Red Cross Recovery Casework

I guess it's time for an update now that I have some time to come up for air. A lot has happened since the last time I posted about volunteering with the Red Cross. I was recently interviewed on the Whom It May podcast about volunteering, as well as amateur radio and weather balloons. Things have been so crazy that I actually got the timetable wrong on that podcast when talking about my deployments. 
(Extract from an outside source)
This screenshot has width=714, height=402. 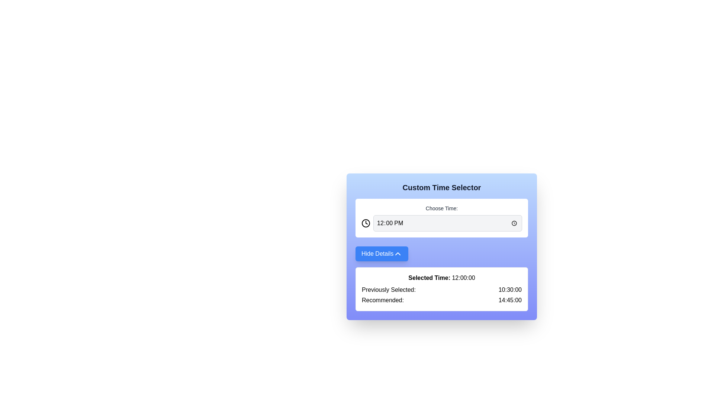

As I sit here typing, I am virtually deployed on a Red Cross disaster relief operation. I am doing recovery casework, doing phone interviews and discussions with clients who have experienced damage from Hurricane/Tropical Storm Zeta in Georgia. As a recovery caseworker, I help them identify roadblocks to recovery and point them to resources and funds to overcome those roadblocks and move into a stable housing situation. Before this, I had spent two weeks in New Orleans doing recovery casework as well. I was contacted by someone here at the Red Cross in Georgia who asked if I would like to deploy doing something completely new. I didn't even have the training for it at the time and didn't know what to expect, but I ended up liking it so much that I took the courses required to get the GAP (Group/Activity/Position) for it right there at the hotel in New Orleans one evening. Now I've moved it near the top of my list of GAPs to make sure it's one for which I get deployed again. I think I may also be doing this during steady state or "blue sky", when there are no large scale emergencies. The Red Cross has Disaster Action Teams that respond locally to things like single family fires and apartment fires. After the initial responders on scene talk to the families and collect information, things are turned over to recovery caseworkers to begin that process. It is often mentally and emotionally draining, but it is one of the most rewarding things I have ever done, and I enjoy the challenge of learning something new and trying to be good at it.